Leading up to this point, I have been kind of hoping for the diagnosis. It would explain so much of my past. I have always been socially awkward and could never make close friends. A few years ago I had a major issue at work and now looking back at it I know that the Autism definitely contributed to the issues that I was experiencing. So the diagnosis does bring a sense of relief and greater awareness and like many of the stories I have read that it seems like this is the missing puzzle piece.

I have only shared the diagnosis with the special ed friend and my sister. I really need it to sink in more before I tell the rest of my family or anyone else.

I am not entirely sure where I want to go from here. I am hoping to meet other older adults, especially those that were not diagnosed until later in life. I am curious what type of assistance others have sought out. I would like to hear others experiences. I know there are certain things that I can point to and say that is because of Autism, but there are some of my other quirks that I am wonder if others have shared experience.

When I went to the psychologist I gave him a list of things that I thought might fit with Autism. I figured I would share below.

• 3 or 4 year old play group with tumbling. Refused to participate and sat against wall the whole time.
• Tantrums yelling, slamming doors. This stopped early around 8 or 9
• Did not smile in school pictures until 3rd grade.
• Watching tv with siblings would only tell them the shows that I like were on and skip channels that had their favorite shows on.
• Did not like playing with the kids. Always wanted to watch the adults play cards.
• Described as shy many times.
• Involved in a lot of activities, but never fit in. Really did not understand how to fit in.
• I was never excluded, but never felt included in groups.
• Not interested in classmates interests.
• Hated talking on the phone. Would have younger sister order pizza. Did not schedule own appointments until I was 20 years old.
• Mom tell me I need to lower expectations of others.
• Lack of tact.
• Clutz – trip and fall all the time.
• Ignore common sense
• Food pairings based on colors.
• Struggle with more complex social cues.
• Struggle with responding to others (jokes, sad etc.) Usually mimic their reaction.
• Difficulty in meetings following multiple conversations. Unable to take notes and pay attention.
• Adding something to a conversation and others cannot understand how what I said relates to the topic.
• Misunderstanding/misinterpreting conversations.
• Work Evaluation – Do somethings very well others very poorly.
• Hate small talk.
• When I first started therapy, therapist thought I had some sort of disability because I was so quiet.
• Playing cards with family. All about the cards do not like the chit chat.
• Avoid bright lights. Leave lights off in office.
• Noise can be distracting. Specifically ones with a set rhythm like a clock. Les distracted by random noises.
• Large crowds overstimulating.
• Do not like “dress clothes”
• I like my clothes loose fitting
• Have to wear thick athletic socks. Thin dress socks annoy me.
• Use a weighted blanket
• Do not like physical intimacy, I identify as asexual and aromantic
• No bows or frilly lace or patterns or tights as a kid
• When I was a baby my mom had to cut the feet out of my sleepers because it bothered me so much.
• Aphantasia

Well if you actually read this far Thanks!! I look forward to getting to know others on the forum.

Cheers!



Tim_Tex
Veteran
Veteran

User avatar

Joined: 2 Jul 2004
Age: 44
Gender: Male
Posts: 45,535
Location: Houston, Texas

23 Aug 2019, 2:55 pm

Welcome to WP!


_________________
Who’s better at math than a robot? They’re made of math!

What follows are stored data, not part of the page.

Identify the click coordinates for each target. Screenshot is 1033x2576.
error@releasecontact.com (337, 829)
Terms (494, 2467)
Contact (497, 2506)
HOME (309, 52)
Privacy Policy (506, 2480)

Now proficient in ChatGPT!


UnlikelySurface
Tufted Titmouse
Tufted Titmouse

Joined: 20 Aug 2019
Age: 50
Gender: Female
Posts: 39

23 Aug 2019, 3:07 pm

It feels almost inappropriate for me to be welcoming people, because I'm very new here myself, but a hearty welcome to you nonetheless!

I am 44 and am just now discovering that I seem to have some flavour of ASD. I had a successful career for a dozen years or so before burning out through a combination of work stress, relationship stress, and built-in mental health issues (depression, anxiety).

It is interesting to look back on my life and think about how the ASD stuff may have played a role in all sorts of memorable-but-confusing-at-the-time events.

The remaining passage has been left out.